This book should be named The Other Side of Left-Wing Intellectuals
. It is very misleading to just say Intellectuals
because it made me expect that it would talk about prominent thinkers and would analyze their thoughts and their influences, etc.
Well, Johnson does discuss their thoughts, but more importantly, he discusses the personal stories of these people and show how hideous, immoral, cruel, hypocrite, liars they actually are. After reading this book, I think I can never really accept these men and women and will read their writings and ideas with strong scepticism. While Johnson's book is very close to committing a logical fallacy (attacking the arguers rather than their arguments), I find these intellectuals' morals a very important aspect, in fact, a deciding factor. I cannot judge the accuracy of these accounts but sometimes the evidence is too strong to ignore and no matter how hard I try to stay objective and distanced, I cannot help but feel disgusted by these men at the end of the book.

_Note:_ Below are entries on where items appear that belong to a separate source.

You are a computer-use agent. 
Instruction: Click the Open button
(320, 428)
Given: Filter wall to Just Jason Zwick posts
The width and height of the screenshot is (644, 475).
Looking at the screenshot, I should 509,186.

Anyway, that is another problem with Johnson's book. His voice is very negative, sometimes condescending and most of the time contemptuous, which I find very difficult to digest. More than dozens of figures are featured and all of them are painted so bad, bad, bad. Is it really the case? Was our society really that blind to accept their influences? There must be something good about their thoughts, right? I don't know, I'm quite ignorant now. But I know one thing: I grow tired. And then, all of them are on the left - well, I question the author's agenda then. Intellectuals
is skewed badly to the left and virtually none of those featured come from the right, not to mention that more than half of them are from the 20th century and involved strongly with the communists' activities. Perhaps the author could not help it. Intellectuals was written in 1988 when the Soviet Union was not yet dissolved.
Still, I sympathize with Johnson's underlying argument: people come first before ideas. Therefore, 3.5 stars.